Amber Corrin
July 22, 2015
Keeping tabs on workers in contact with the federal government is high priority in an era that is not only post-Edward Snowden, but post-Fort Hood, post-Navy Yard and generally post-general-sense-of-security. The government's struggles to maintain thorough backgrounds of its workers are well-documented, but now officials hope the use of big data will fix many of the problems.
After the September 2013 shooting at the Navy Yard, the Defense Department directed the establishment of the DoD Insider Threat Management Analysis Center to try to close some of the gaps that allowed a credentialed military contractor into the Navy Yard facilities – and that also made it possible for other security breaches by cleared personnel.
Part of that reconciliation will hinge on the use of continuous evaluation, an IT-powered version of the background checks regularly performed on military personnel.

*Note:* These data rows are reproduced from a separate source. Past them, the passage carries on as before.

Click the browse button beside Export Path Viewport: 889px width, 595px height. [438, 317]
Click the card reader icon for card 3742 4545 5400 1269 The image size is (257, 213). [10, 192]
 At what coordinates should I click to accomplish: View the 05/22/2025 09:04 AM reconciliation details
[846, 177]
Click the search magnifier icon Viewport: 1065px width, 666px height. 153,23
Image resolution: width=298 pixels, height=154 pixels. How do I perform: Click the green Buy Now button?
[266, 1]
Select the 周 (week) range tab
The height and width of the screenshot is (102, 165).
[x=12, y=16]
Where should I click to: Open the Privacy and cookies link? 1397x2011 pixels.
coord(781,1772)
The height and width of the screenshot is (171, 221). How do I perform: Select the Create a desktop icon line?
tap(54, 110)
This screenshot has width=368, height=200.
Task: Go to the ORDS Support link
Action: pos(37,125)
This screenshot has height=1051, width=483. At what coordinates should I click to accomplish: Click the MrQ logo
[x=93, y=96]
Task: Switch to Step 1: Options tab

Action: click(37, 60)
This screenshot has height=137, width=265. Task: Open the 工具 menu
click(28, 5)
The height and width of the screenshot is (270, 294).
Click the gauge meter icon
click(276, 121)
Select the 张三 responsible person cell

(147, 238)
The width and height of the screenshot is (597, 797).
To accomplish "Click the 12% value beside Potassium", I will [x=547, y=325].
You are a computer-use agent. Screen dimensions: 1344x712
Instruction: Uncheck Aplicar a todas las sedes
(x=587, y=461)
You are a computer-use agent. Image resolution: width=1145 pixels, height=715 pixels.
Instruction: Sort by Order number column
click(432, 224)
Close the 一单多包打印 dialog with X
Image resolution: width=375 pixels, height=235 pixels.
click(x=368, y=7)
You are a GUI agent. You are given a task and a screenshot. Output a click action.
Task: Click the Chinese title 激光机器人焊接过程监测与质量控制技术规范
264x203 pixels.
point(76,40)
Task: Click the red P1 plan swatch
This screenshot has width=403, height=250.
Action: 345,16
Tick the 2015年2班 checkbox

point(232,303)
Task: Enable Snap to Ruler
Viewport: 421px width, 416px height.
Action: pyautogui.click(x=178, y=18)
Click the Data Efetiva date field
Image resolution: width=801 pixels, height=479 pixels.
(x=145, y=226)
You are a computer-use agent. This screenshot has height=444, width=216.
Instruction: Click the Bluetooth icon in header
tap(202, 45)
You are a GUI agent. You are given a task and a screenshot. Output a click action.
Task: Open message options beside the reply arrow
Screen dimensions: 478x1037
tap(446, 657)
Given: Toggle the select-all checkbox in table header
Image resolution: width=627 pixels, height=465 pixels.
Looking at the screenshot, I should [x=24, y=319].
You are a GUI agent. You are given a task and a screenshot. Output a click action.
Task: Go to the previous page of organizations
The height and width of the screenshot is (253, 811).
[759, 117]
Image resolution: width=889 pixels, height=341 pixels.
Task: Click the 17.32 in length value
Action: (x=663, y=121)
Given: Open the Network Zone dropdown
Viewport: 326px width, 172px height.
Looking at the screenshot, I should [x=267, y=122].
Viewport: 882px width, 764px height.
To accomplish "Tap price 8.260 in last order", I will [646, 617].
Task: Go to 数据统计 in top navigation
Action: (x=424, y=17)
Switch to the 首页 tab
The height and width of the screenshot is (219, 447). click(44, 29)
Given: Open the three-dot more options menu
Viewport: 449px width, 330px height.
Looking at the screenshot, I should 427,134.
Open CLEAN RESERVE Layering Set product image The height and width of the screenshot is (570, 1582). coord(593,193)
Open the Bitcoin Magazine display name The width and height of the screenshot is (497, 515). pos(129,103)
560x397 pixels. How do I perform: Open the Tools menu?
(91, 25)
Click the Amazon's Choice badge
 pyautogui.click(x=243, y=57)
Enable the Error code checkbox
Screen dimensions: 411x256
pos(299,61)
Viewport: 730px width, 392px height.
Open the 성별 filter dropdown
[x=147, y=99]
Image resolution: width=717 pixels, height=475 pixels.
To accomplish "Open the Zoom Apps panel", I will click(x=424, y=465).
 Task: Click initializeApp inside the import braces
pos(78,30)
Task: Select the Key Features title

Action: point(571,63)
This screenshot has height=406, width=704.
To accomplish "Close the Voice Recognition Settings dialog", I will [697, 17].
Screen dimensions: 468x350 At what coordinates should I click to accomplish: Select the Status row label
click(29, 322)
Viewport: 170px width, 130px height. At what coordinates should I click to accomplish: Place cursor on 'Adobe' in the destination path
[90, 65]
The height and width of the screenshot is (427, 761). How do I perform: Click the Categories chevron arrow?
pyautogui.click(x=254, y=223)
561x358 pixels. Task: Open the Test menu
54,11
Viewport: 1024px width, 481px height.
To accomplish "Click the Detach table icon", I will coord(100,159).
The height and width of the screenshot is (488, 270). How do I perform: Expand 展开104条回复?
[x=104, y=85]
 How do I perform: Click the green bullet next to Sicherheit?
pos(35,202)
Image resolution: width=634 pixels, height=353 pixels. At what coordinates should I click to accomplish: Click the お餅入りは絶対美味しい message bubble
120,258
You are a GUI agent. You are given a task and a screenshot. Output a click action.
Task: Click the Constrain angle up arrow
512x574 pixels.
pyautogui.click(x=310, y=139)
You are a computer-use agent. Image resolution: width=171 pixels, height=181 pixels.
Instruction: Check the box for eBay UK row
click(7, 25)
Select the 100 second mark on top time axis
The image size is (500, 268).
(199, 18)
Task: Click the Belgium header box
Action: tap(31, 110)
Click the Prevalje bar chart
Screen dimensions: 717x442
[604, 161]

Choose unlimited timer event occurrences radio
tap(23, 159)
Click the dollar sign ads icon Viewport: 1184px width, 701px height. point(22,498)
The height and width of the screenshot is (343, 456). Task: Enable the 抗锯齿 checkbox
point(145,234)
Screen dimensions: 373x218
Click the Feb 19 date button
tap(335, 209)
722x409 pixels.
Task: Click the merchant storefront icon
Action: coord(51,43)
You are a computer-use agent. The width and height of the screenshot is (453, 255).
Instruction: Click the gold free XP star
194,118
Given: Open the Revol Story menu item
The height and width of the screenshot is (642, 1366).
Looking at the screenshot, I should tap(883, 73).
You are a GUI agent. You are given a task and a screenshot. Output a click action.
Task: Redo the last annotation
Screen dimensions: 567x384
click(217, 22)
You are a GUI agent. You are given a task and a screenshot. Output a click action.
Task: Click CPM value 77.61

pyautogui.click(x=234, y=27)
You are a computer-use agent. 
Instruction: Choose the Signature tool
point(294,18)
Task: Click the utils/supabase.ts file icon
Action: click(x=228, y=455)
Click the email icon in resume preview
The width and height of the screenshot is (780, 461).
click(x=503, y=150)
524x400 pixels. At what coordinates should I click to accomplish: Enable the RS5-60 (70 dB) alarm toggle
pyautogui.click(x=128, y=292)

A pilot program employing continuous evaluation currently monitors roughly 250,000 personnel and will scale to 500,000 by the end of the year, according to Carrie Wibben, director of the security policy operations directorate in DoD's Office of the Under Secretary of Defense (Intelligence).
Wibben spoke as part of a panel held by Defense One in Arlington, Virginia, on July 16.
"We've spent a lot of time and energy establishing a centralized DoD element to gather and fuse relevant information from different data sources within the department," Wibben said. "And I imagine continuous evaluation will be one of those key data sources…in producing information on our workforce that will give us a better understanding and more holistic picture of the people working for and on behalf of the department."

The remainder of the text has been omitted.